[Collected data entries]
BEGIN

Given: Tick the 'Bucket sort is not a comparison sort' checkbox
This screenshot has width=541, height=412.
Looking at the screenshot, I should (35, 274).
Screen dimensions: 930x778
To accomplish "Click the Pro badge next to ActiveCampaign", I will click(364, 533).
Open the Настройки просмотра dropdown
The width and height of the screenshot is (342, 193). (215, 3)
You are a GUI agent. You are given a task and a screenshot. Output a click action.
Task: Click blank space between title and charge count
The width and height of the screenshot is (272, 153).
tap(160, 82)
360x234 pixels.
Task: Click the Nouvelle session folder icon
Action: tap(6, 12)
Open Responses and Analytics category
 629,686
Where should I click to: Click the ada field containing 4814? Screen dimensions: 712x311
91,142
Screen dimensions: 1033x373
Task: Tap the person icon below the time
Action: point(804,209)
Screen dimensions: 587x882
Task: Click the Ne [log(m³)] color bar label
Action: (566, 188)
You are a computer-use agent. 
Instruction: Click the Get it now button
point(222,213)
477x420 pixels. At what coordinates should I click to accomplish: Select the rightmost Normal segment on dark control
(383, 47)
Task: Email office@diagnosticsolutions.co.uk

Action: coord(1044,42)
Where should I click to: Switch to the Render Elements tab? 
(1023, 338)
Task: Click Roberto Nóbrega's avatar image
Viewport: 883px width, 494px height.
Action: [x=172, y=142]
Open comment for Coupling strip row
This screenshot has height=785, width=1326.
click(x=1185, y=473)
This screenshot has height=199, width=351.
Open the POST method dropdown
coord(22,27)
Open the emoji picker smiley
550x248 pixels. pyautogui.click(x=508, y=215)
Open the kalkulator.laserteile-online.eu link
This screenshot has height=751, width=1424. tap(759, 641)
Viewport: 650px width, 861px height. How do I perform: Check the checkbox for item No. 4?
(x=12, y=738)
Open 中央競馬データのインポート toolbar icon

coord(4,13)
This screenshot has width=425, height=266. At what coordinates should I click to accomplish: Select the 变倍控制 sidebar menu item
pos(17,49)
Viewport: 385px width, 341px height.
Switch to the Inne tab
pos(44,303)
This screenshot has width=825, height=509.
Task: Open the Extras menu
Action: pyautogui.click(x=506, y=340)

END

Your instructions: Transcribe every line of the data, exactly as it stands.

Output for this task:
Given: Tick the 'Bucket sort is not a comparison sort' checkbox
This screenshot has width=541, height=412.
Looking at the screenshot, I should (35, 274).
Screen dimensions: 930x778
To accomplish "Click the Pro badge next to ActiveCampaign", I will click(364, 533).
Open the Настройки просмотра dropdown
The width and height of the screenshot is (342, 193). (215, 3)
You are a GUI agent. You are given a task and a screenshot. Output a click action.
Task: Click blank space between title and charge count
The width and height of the screenshot is (272, 153).
tap(160, 82)
360x234 pixels.
Task: Click the Nouvelle session folder icon
Action: tap(6, 12)
Open Responses and Analytics category
 629,686
Where should I click to: Click the ada field containing 4814? Screen dimensions: 712x311
91,142
Screen dimensions: 1033x373
Task: Tap the person icon below the time
Action: point(804,209)
Screen dimensions: 587x882
Task: Click the Ne [log(m³)] color bar label
Action: (566, 188)
You are a computer-use agent. 
Instruction: Click the Get it now button
point(222,213)
477x420 pixels. At what coordinates should I click to accomplish: Select the rightmost Normal segment on dark control
(383, 47)
Task: Email office@diagnosticsolutions.co.uk

Action: coord(1044,42)
Where should I click to: Switch to the Render Elements tab? 
(1023, 338)
Task: Click Roberto Nóbrega's avatar image
Viewport: 883px width, 494px height.
Action: [x=172, y=142]
Open comment for Coupling strip row
This screenshot has height=785, width=1326.
click(x=1185, y=473)
This screenshot has height=199, width=351.
Open the POST method dropdown
coord(22,27)
Open the emoji picker smiley
550x248 pixels. pyautogui.click(x=508, y=215)
Open the kalkulator.laserteile-online.eu link
This screenshot has height=751, width=1424. tap(759, 641)
Viewport: 650px width, 861px height. How do I perform: Check the checkbox for item No. 4?
(x=12, y=738)
Open 中央競馬データのインポート toolbar icon

coord(4,13)
This screenshot has width=425, height=266. At what coordinates should I click to accomplish: Select the 变倍控制 sidebar menu item
pos(17,49)
Viewport: 385px width, 341px height.
Switch to the Inne tab
pos(44,303)
This screenshot has width=825, height=509.
Task: Open the Extras menu
Action: pyautogui.click(x=506, y=340)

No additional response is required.